Pardonner aux vaincus et vaincre les rebelles
De 1815 à 1818, Victor Hugo loge à la pension Cordier et étudie au lycée Louis-le-Grand. De cette période datent ses premiers textes, dessins et poèmes.
Ces croquis d’adolescent, intéressants à bien des titres, comptent parmi les plus anciens témoins de la production graphique du poète. Ainsi, celui intitulé Ecce homo semble-t-il se compléter — à la manière des cadavres exquis auxquels se livreront les surréalistes — du fragment de la page suivante. Ecce homo, formule se référant à la Passion du Christ, reviendra sous la plume de l’artiste dans sa lutte contre la peine de mort.
Lui fait face cet autre dessin dont la légende Pardonner aux vaincus et vaincre les Rebelles est un extrait de l’Énéide de Virgile, et qui restera un principe de la pensée politique de l’écrivain.
Bibliothèque nationale de France
Bibliothèque nationale de France
Les dessins de Victor Hugo antérieurs à l'exil de 1851, d'une dimension parfois réduite à celle d'un timbre-poste, témoignent déjà de multiples recherches graphiques. Un « tableau de tableau » rejoint ainsi les expériences les plus contemporaines : il est aux arts plastiques ce que la « mise en abyme » est à la littérature.
Comme plus tard, à Guernesey, Hugo sculpte les plis de la robe d'une Vierge en bois, modèle à sa guise le papier, rayant le bristol glacé d'une carte de visite et obtenant par grattages d'étonnants effets nuageux, dans les œuvres de 1847 à 1850.
De grandes compositions réalisées chez Juliette Drouet
Selon un propos rapporté par Paul Meurice, Victor Hugo déclarait dans les années 1848 : « Je n'ai encore fait que des dessins de petites dimensions. Quand trouverai-je le temps d'en faire au moins un qui soit aussi grand qu'une peinture ? » L'occasion survint en 1850. Cette année-là, Victor Hugo avait renoncé au voyage estival avec Juliette Drouet. Dans la deuxième quinzaine d'août, il installe un atelier de peinture dans la salle à manger de celle-ci.
[...] dans le cas où tu viendrais avant moi, tu trouveras ton atelier dans le même état où tu l'as laissé et tu n'auras qu'à demander à Suzanne ce qui te faut [sic] pour achever ton margouillis ton gâchis et ton infamie.

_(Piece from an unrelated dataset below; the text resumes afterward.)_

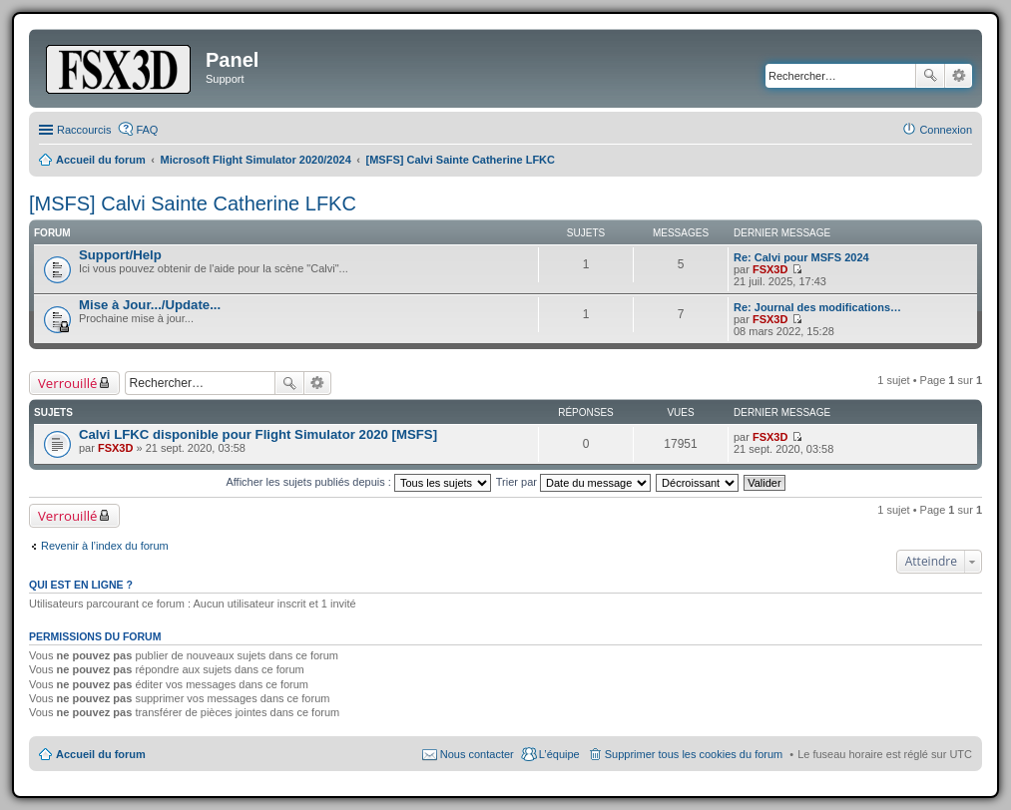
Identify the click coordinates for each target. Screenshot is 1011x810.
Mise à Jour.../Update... (150, 304)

Cet atelier fonctionne jusqu'à la rentrée de la Chambre, en novembre. Là vont naître les œuvres les plus fantastiques de la création graphique hugolienne. Juliette suit avec étonnement cette production, car si Victor Hugo utilise un « attirail de peintre et de grand artiste », tels la craie ou les crayons lithographiques, il recourt aussi à des « mixtures bizarres » : « Je laisse mon talent à l'ancre pendant que vous barbotez le vôtre dans toutes sortes de mixtures hideuses qui font frémir le cœur de la cheminée et pâlir les tuyaux de poêle. Vous sentez que je ne peux pas décemment me frotter contre vous car je n'en sortirais pas blanche. Quand vous me ferez voir des couleurs civilisées je verrai ce que j'ai à faire. Jusque-là je m'abstiens. Le spectre solaire ne lutte pas avec un fumeron. » (Lettre de Juliette Drouet à Victor Hugo, 8 novembre 1850).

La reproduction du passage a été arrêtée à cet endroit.